Despite their strengths, these algorithms are still unable to perform effectively in real-time applications due to their massively computational requirements. To address this challenge, this study proposes an unsupervised learning approach to detect the continuous gait phase of humans in real time. This approach can detect gait phases across a range of speeds, as demonstrated by its ability to detect ongoing gait phase at different speeds of rats’ walking patterns in our previous study [19–21]. By utilizing training data obtained from treadmill walking, this algorithm is expected to detect the real-time continuous gait phase of overground walking data. Furthermore, this approach facilitates gathering a substantial quantity of walking data in a laboratory setting, which is less cumbersome than the collecting data from overground walking.

If successful, this algorithm is expected to enhance the design of rehabilitation robotic systems that control lower limb locomotion by determining ankle position, enabling patients suffering from stroke and spinal cord injury to attain a more natural gait pattern and potentially facilitate faster recovery of their walking abilities. Further studies are required to examine whether the benefits of transferring a pre-trained model from a controlled treadmill setting to infer untrained overground walking data in patients are sufficiently robust. Should the results demonstrate adequate performance, this method could effectively address the significant challenge of data collection, a critical component of the system.

Materials and methods

Dataset and selection criteria

Our study employed the open dataset presented by Fukuchi et al. in their 2018 publication [42] to train an unsupervised learning method for real-time detection of the continuous gait phase. The dataset comprises information on treadmill walking at various speeds, with each participant undertaking 90-second walks at each of the eight gait-speed conditions (40%, 55%, 70%, 85%, 100%, 115%, 130%, and 145% of their self-selected dimensionless speed in a randomized order), as well as overground walking at slow, comfortable, and fast speeds from a total of 42 individuals. The data was captured via a motion capture system operating at a sampling frequency of 150 Hz and was employed as the input for our neural network.

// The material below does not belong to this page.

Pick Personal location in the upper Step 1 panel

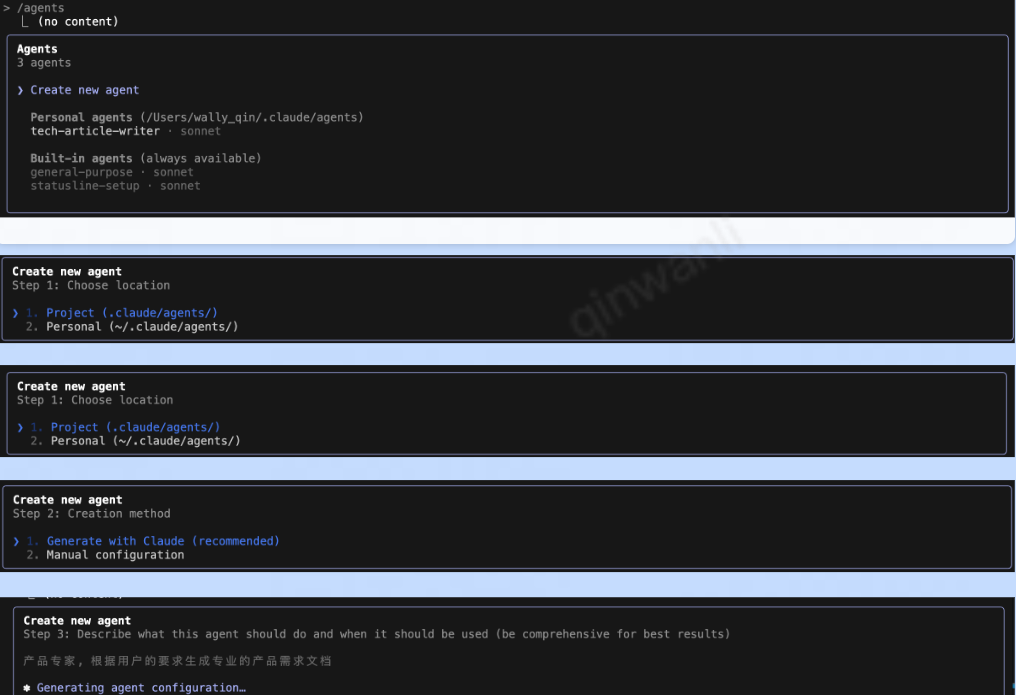142,327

The motion capture system employed in this study was a 12-camera Raptor-4 system (Motion Analysis Corporation, Santa Rosa, CA, USA) [42]. The training and testing data were selectively chosen solely from the range comprising thirty consecutive samples, as this criterion guarantees the manifestation of continuous normal walking. Consequently, gait data from two subjects were omitted due to the above reason.

To ensure a fair evaluation, the data were randomly divided into three groups for training (N = 24), validation (N = 8), and testing (N = 8), in a ratio of 3:1:1 for each group as shown in Fig 1. Each dataset included a comprehensive range of relative speeds, from slow to fast walking, to ensure the algorithm accurately infers the various gait dynamics at different speeds. Additionally, a 4-fold cross-validation method was employed to test the testing dataset using all folds. After that, it was then utilized to test the testing data from overground walking data at three different speeds, as illustrated in Fig 1.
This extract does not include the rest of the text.